**Items from a data source**
================
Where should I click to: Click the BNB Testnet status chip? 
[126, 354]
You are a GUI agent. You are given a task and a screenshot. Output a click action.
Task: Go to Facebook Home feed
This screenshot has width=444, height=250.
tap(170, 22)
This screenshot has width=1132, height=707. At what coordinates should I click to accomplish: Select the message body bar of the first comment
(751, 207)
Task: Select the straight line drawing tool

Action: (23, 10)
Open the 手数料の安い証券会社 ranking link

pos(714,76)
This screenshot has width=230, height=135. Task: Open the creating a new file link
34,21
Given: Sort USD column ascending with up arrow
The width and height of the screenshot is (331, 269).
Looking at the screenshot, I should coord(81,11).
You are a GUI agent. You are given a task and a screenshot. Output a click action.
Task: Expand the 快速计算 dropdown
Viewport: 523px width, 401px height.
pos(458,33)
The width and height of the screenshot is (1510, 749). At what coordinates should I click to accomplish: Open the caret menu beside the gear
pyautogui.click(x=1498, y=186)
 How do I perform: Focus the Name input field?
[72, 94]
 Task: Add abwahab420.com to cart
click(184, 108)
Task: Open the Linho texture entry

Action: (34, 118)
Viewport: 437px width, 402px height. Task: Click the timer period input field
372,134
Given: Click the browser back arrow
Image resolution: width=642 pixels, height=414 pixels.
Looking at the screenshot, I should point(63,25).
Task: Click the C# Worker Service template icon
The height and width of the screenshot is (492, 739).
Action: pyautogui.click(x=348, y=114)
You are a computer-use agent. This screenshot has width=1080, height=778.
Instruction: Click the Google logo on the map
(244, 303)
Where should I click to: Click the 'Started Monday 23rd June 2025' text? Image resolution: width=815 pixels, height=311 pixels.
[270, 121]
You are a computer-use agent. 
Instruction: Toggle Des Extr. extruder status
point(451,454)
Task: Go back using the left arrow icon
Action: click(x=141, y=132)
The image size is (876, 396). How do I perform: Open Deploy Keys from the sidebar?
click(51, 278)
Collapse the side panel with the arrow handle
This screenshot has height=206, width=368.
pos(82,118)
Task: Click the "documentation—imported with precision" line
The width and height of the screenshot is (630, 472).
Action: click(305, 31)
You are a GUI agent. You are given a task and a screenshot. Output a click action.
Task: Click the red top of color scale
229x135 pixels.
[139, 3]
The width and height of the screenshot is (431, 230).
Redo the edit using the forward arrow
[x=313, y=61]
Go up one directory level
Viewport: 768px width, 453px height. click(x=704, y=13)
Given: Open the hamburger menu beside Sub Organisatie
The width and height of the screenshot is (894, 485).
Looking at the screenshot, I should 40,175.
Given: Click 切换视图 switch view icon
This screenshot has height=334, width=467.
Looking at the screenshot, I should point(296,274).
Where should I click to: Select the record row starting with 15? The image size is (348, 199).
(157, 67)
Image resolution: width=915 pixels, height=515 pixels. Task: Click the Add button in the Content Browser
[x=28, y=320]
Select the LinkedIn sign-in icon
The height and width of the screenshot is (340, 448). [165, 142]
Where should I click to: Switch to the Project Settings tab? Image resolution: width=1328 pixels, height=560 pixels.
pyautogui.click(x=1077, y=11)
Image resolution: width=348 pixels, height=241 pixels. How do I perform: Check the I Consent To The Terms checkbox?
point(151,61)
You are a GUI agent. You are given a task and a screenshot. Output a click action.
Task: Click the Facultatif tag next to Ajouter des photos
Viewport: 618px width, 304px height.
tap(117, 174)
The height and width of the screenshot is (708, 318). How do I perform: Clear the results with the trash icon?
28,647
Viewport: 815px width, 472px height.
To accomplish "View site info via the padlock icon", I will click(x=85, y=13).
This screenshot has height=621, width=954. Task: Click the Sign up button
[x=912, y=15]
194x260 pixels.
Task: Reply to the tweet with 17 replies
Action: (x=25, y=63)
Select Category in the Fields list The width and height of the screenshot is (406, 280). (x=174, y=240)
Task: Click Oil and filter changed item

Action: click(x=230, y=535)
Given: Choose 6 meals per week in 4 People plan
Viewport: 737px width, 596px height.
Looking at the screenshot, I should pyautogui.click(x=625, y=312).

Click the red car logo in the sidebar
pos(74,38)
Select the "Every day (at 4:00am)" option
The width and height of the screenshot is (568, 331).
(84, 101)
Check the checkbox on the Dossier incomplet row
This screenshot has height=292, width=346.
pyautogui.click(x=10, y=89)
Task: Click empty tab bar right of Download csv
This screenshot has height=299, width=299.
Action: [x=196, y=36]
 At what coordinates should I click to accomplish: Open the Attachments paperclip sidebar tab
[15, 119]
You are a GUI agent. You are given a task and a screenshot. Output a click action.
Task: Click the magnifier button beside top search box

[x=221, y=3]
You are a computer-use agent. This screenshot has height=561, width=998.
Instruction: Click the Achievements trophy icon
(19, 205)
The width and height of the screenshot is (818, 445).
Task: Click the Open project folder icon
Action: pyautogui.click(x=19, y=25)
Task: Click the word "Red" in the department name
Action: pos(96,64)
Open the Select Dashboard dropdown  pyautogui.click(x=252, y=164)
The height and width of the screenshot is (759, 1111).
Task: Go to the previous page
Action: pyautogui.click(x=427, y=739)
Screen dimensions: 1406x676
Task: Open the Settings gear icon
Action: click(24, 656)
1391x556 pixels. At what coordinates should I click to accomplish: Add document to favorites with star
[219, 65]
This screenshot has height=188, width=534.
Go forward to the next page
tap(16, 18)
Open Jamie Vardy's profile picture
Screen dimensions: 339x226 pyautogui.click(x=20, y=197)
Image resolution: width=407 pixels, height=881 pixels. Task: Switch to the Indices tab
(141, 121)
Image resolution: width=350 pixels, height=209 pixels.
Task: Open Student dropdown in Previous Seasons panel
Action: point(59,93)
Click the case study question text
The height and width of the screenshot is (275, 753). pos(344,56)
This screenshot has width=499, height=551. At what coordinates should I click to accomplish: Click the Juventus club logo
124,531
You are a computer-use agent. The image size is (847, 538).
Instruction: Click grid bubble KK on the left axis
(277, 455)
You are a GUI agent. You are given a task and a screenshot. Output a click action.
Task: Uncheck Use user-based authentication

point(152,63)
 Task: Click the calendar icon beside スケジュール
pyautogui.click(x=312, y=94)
================
**TASK INSTRUCTIONS**
Retype every entry word for word.

**THE ANSWER**
Where should I click to: Click the BNB Testnet status chip? 
[126, 354]
You are a GUI agent. You are given a task and a screenshot. Output a click action.
Task: Go to Facebook Home feed
This screenshot has width=444, height=250.
tap(170, 22)
This screenshot has width=1132, height=707. At what coordinates should I click to accomplish: Select the message body bar of the first comment
(751, 207)
Task: Select the straight line drawing tool

Action: (23, 10)
Open the 手数料の安い証券会社 ranking link

pos(714,76)
This screenshot has width=230, height=135. Task: Open the creating a new file link
34,21
Given: Sort USD column ascending with up arrow
The width and height of the screenshot is (331, 269).
Looking at the screenshot, I should coord(81,11).
You are a GUI agent. You are given a task and a screenshot. Output a click action.
Task: Expand the 快速计算 dropdown
Viewport: 523px width, 401px height.
pos(458,33)
The width and height of the screenshot is (1510, 749). At what coordinates should I click to accomplish: Open the caret menu beside the gear
pyautogui.click(x=1498, y=186)
 How do I perform: Focus the Name input field?
[72, 94]
 Task: Add abwahab420.com to cart
click(184, 108)
Task: Open the Linho texture entry

Action: (34, 118)
Viewport: 437px width, 402px height. Task: Click the timer period input field
372,134
Given: Click the browser back arrow
Image resolution: width=642 pixels, height=414 pixels.
Looking at the screenshot, I should point(63,25).
Task: Click the C# Worker Service template icon
The height and width of the screenshot is (492, 739).
Action: pyautogui.click(x=348, y=114)
You are a computer-use agent. This screenshot has width=1080, height=778.
Instruction: Click the Google logo on the map
(244, 303)
Where should I click to: Click the 'Started Monday 23rd June 2025' text? Image resolution: width=815 pixels, height=311 pixels.
[270, 121]
You are a computer-use agent. 
Instruction: Toggle Des Extr. extruder status
point(451,454)
Task: Go back using the left arrow icon
Action: click(x=141, y=132)
The image size is (876, 396). How do I perform: Open Deploy Keys from the sidebar?
click(51, 278)
Collapse the side panel with the arrow handle
This screenshot has height=206, width=368.
pos(82,118)
Task: Click the "documentation—imported with precision" line
The width and height of the screenshot is (630, 472).
Action: click(305, 31)
You are a GUI agent. You are given a task and a screenshot. Output a click action.
Task: Click the red top of color scale
229x135 pixels.
[139, 3]
The width and height of the screenshot is (431, 230).
Redo the edit using the forward arrow
[x=313, y=61]
Go up one directory level
Viewport: 768px width, 453px height. click(x=704, y=13)
Given: Open the hamburger menu beside Sub Organisatie
The width and height of the screenshot is (894, 485).
Looking at the screenshot, I should 40,175.
Given: Click 切换视图 switch view icon
This screenshot has height=334, width=467.
Looking at the screenshot, I should point(296,274).
Where should I click to: Select the record row starting with 15? The image size is (348, 199).
(157, 67)
Image resolution: width=915 pixels, height=515 pixels. Task: Click the Add button in the Content Browser
[x=28, y=320]
Select the LinkedIn sign-in icon
The height and width of the screenshot is (340, 448). [165, 142]
Where should I click to: Switch to the Project Settings tab? Image resolution: width=1328 pixels, height=560 pixels.
pyautogui.click(x=1077, y=11)
Image resolution: width=348 pixels, height=241 pixels. How do I perform: Check the I Consent To The Terms checkbox?
point(151,61)
You are a GUI agent. You are given a task and a screenshot. Output a click action.
Task: Click the Facultatif tag next to Ajouter des photos
Viewport: 618px width, 304px height.
tap(117, 174)
The height and width of the screenshot is (708, 318). How do I perform: Clear the results with the trash icon?
28,647
Viewport: 815px width, 472px height.
To accomplish "View site info via the padlock icon", I will click(x=85, y=13).
This screenshot has height=621, width=954. Task: Click the Sign up button
[x=912, y=15]
194x260 pixels.
Task: Reply to the tweet with 17 replies
Action: (x=25, y=63)
Select Category in the Fields list The width and height of the screenshot is (406, 280). (x=174, y=240)
Task: Click Oil and filter changed item

Action: click(x=230, y=535)
Given: Choose 6 meals per week in 4 People plan
Viewport: 737px width, 596px height.
Looking at the screenshot, I should pyautogui.click(x=625, y=312).

Click the red car logo in the sidebar
pos(74,38)
Select the "Every day (at 4:00am)" option
The width and height of the screenshot is (568, 331).
(84, 101)
Check the checkbox on the Dossier incomplet row
This screenshot has height=292, width=346.
pyautogui.click(x=10, y=89)
Task: Click empty tab bar right of Download csv
This screenshot has height=299, width=299.
Action: [x=196, y=36]
 At what coordinates should I click to accomplish: Open the Attachments paperclip sidebar tab
[15, 119]
You are a GUI agent. You are given a task and a screenshot. Output a click action.
Task: Click the magnifier button beside top search box

[x=221, y=3]
You are a computer-use agent. This screenshot has height=561, width=998.
Instruction: Click the Achievements trophy icon
(19, 205)
The width and height of the screenshot is (818, 445).
Task: Click the Open project folder icon
Action: pyautogui.click(x=19, y=25)
Task: Click the word "Red" in the department name
Action: pos(96,64)
Open the Select Dashboard dropdown  pyautogui.click(x=252, y=164)
The height and width of the screenshot is (759, 1111).
Task: Go to the previous page
Action: pyautogui.click(x=427, y=739)
Screen dimensions: 1406x676
Task: Open the Settings gear icon
Action: click(24, 656)
1391x556 pixels. At what coordinates should I click to accomplish: Add document to favorites with star
[219, 65]
This screenshot has height=188, width=534.
Go forward to the next page
tap(16, 18)
Open Jamie Vardy's profile picture
Screen dimensions: 339x226 pyautogui.click(x=20, y=197)
Image resolution: width=407 pixels, height=881 pixels. Task: Switch to the Indices tab
(141, 121)
Image resolution: width=350 pixels, height=209 pixels.
Task: Open Student dropdown in Previous Seasons panel
Action: point(59,93)
Click the case study question text
The height and width of the screenshot is (275, 753). pos(344,56)
This screenshot has width=499, height=551. At what coordinates should I click to accomplish: Click the Juventus club logo
124,531
You are a computer-use agent. The image size is (847, 538).
Instruction: Click grid bubble KK on the left axis
(277, 455)
You are a GUI agent. You are given a task and a screenshot. Output a click action.
Task: Uncheck Use user-based authentication

point(152,63)
 Task: Click the calendar icon beside スケジュール
pyautogui.click(x=312, y=94)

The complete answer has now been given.